* _Entries provided_:
━━━━━━━━━━━━━━━━━━━━━━━━━━━━━━

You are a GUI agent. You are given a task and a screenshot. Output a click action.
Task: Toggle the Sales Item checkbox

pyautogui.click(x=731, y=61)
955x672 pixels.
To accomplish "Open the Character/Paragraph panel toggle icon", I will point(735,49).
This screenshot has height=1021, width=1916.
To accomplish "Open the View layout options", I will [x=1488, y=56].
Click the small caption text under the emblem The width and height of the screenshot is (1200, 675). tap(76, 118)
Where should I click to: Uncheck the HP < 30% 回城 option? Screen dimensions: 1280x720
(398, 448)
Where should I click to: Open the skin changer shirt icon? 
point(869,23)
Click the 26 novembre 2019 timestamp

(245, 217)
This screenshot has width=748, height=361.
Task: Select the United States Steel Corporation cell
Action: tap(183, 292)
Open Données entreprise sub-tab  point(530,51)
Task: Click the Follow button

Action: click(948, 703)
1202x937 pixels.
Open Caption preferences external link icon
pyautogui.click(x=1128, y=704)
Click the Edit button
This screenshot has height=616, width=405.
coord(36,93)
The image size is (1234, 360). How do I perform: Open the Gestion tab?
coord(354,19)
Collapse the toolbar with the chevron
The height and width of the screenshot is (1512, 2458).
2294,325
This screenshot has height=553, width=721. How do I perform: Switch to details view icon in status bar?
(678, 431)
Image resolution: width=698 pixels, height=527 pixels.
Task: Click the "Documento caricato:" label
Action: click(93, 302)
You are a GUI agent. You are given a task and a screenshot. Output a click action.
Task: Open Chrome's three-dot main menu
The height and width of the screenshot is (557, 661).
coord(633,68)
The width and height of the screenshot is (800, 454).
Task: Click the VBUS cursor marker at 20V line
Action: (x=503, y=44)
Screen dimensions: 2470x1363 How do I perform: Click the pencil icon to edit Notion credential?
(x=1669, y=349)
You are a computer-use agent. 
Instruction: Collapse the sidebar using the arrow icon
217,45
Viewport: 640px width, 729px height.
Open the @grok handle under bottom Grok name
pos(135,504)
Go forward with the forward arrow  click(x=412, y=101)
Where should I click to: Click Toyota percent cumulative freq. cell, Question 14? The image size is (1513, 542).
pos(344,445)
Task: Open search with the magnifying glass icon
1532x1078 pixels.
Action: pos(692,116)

━━━━━━━━━━━━━━━━━━━━━━━━━━━━━━

* _Work instructions_:
Turn each line of the entries above into an item in a numbered list, keeping the wording the same. Leave out the blank lines.

* _The response_:
1. You are a GUI agent. You are given a task and a screenshot. Output a click action.
2. Task: Toggle the Sales Item checkbox
3. pyautogui.click(x=731, y=61)
4. 955x672 pixels.
5. To accomplish "Open the Character/Paragraph panel toggle icon", I will point(735,49).
6. This screenshot has height=1021, width=1916.
7. To accomplish "Open the View layout options", I will [x=1488, y=56].
8. Click the small caption text under the emblem The width and height of the screenshot is (1200, 675). tap(76, 118)
9. Where should I click to: Uncheck the HP < 30% 回城 option? Screen dimensions: 1280x720
10. (398, 448)
11. Where should I click to: Open the skin changer shirt icon? 
12. point(869,23)
13. Click the 26 novembre 2019 timestamp
14. (245, 217)
15. This screenshot has width=748, height=361.
16. Task: Select the United States Steel Corporation cell
17. Action: tap(183, 292)
18. Open Données entreprise sub-tab  point(530,51)
19. Task: Click the Follow button
20. Action: click(948, 703)
21. 1202x937 pixels.
22. Open Caption preferences external link icon
23. pyautogui.click(x=1128, y=704)
24. Click the Edit button
25. This screenshot has height=616, width=405.
26. coord(36,93)
27. The image size is (1234, 360). How do I perform: Open the Gestion tab?
28. coord(354,19)
29. Collapse the toolbar with the chevron
30. The height and width of the screenshot is (1512, 2458).
31. 2294,325
32. This screenshot has height=553, width=721. How do I perform: Switch to details view icon in status bar?
33. (678, 431)
34. Image resolution: width=698 pixels, height=527 pixels.
35. Task: Click the "Documento caricato:" label
36. Action: click(93, 302)
37. You are a GUI agent. You are given a task and a screenshot. Output a click action.
38. Task: Open Chrome's three-dot main menu
39. The height and width of the screenshot is (557, 661).
40. coord(633,68)
41. The width and height of the screenshot is (800, 454).
42. Task: Click the VBUS cursor marker at 20V line
43. Action: (x=503, y=44)
44. Screen dimensions: 2470x1363 How do I perform: Click the pencil icon to edit Notion credential?
45. (x=1669, y=349)
46. You are a computer-use agent. 
47. Instruction: Collapse the sidebar using the arrow icon
48. 217,45
49. Viewport: 640px width, 729px height.
50. Open the @grok handle under bottom Grok name
51. pos(135,504)
52. Go forward with the forward arrow  click(x=412, y=101)
53. Where should I click to: Click Toyota percent cumulative freq. cell, Question 14? The image size is (1513, 542).
54. pos(344,445)
55. Task: Open search with the magnifying glass icon
56. 1532x1078 pixels.
57. Action: pos(692,116)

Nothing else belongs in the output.